Numerous regulatory reforms

Many legal reforms occurred in 2019: the new company law code known as the Code of Companies and Associations with mandatory provisions applying to all companies as from 1 January 2020; a new Code of Corporate Governance increasing demands for board diversity and director independence as from 1 January 2020; the creation of an ultimate beneficial owners registry; creation of Costa, a database for companies’ articles of association; the adoption of a foreign investment tool allowing the Flemish Government to protect strategic investment in Flanders; and a new prospectus regulation and prospectus law.

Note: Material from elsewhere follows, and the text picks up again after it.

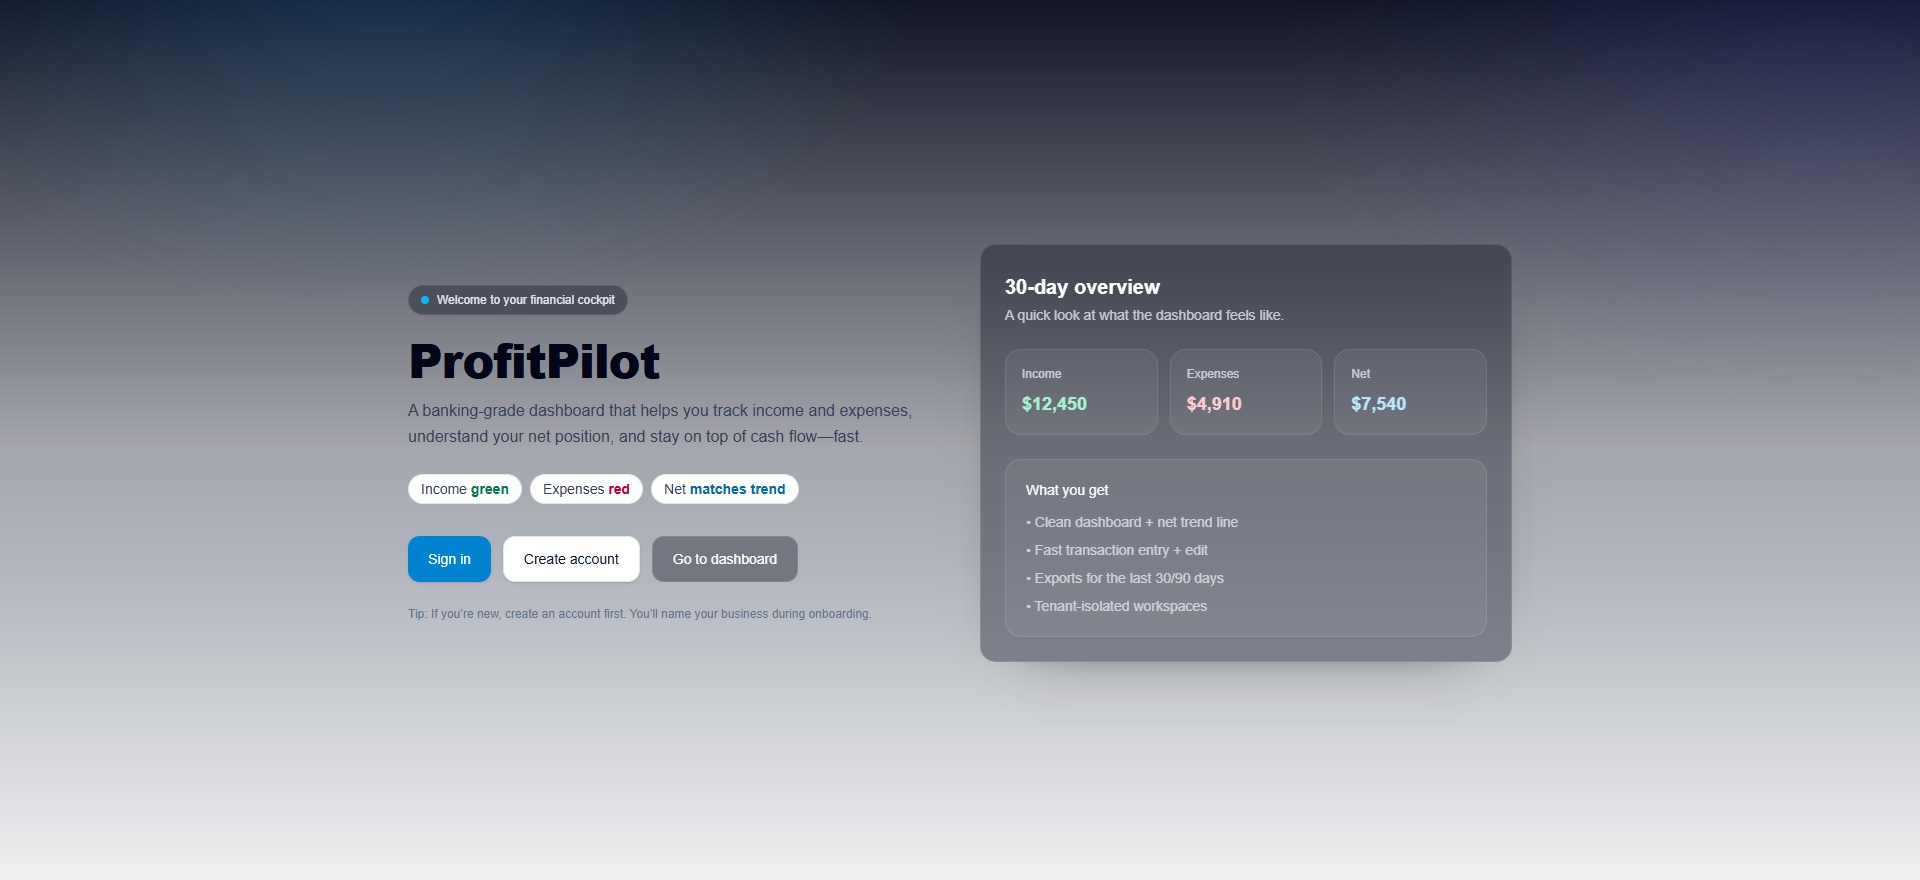Click the Sign in button

tap(448, 558)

This year, we will be seeing the following legal developments too: the implementation of the second EU Shareholders’ Rights Directive; the reform of the property law rules in the Belgian Civil Code; the implementation and/or entry into force of the bulk of the clean energy package; social elections in companies to take place; and the entry into force of phase II of the corporate income tax reform. All these will certainly impact M&A activity and will require deal makers and companies to rapidly adapt themselves to an ever-changing regulatory environment.